Why did you start a directory?

To be honest I never thought I would run a directory but out of impulse I bought one but wasn’t happy with it, so I decided to start a new one from scratch and that was when I started Your Index.

What about Your Index makes you the proudest?

I will be totally honest, I am not proud of Your Index yet, give me a year and if everything goes according to my plans I will have quite a few reasons to be proud of it.

How important are a directory’s backlinks?  What would you consider a “relevant” backlink for a directory?  How does Your Index go about improving its backlink profile?

Backlinks are important for various reasons. They provide direct traffic and help you increase your search engine rankings and as a result provide indirect traffic to the directory and consequently to the listings. Also, whether we like it or not, most webmasters look at the link popularity of a directory before submitting their sites. So yes, they are

Now, about the question of what would I consider a relevant backlink for a directory the answer is simple, any kind of link. As I have said in the past a directory contains more content about topics like shopping or travel than webmaster related content so a link from a travel or shopping site is equally if not more relevant than a webmaster related link.

Finally, to answer the last part of your question my main focus was to build sustainable backlinks by providing linkable resources that would help me get backlinks but would also be useful to the average internet user. 

How did Your Index develop its taxonomy?

This is one of the parts of Your Index that still needs a lot of work and to be honest I am not very happy with the current category structure mainly because when I started the directory I knew very little about how to create a category structure. My goal was to create a category structure that wasn’t huge but would be “adequate” at the same time and grow as the listings increase.

What do you look for in a quality directory?

I look at various things like the sites my site will be listed next to, if there are sitewide links, if the page is cached, the number of hits that sites in my category are getting (if they are mentioned) just to name a few.
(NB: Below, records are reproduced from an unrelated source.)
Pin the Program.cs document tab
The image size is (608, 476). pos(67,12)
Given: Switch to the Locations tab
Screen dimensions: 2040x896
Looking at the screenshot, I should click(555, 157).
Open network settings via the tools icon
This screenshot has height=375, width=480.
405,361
The fee for submission to Your Index is only $9.95.  Is that on the low side for such a quality directory?

I never intended to make Your Index a completely paid directory.  However, due to some issues that didn’t go as I expected I decided to turn it to paid but keep the submission fee at a level that most people would afford. Don’t be surprised if in the future I reopen free submissions.

How many hours per week do you work?  How do you manage to balance work and family life?  What hobbies and interests do you have outside of work?

I probably work more than I should, about 14 hours per day in the weekdays and 5-6 hours per day in the weekends. However, I am thinking of it as a temporary sacrifice in order to have more time and be able to enjoy the things I like after a year or two.

Family and personal life are not at the level I would like them to be right now, and like a lot of people I almost only enjoy them during the weekends.

My hobbies are rather cliche, I enjoy music (Massive Attack and Manu Chao are my favorites), spending time with friends doing nothing, reading books when I have the time and photography. I also enjoy a good game of backgammon (not online) or three cushion billiards.

What do you think the future holds for the directory industry, both for the coming year and the long term future?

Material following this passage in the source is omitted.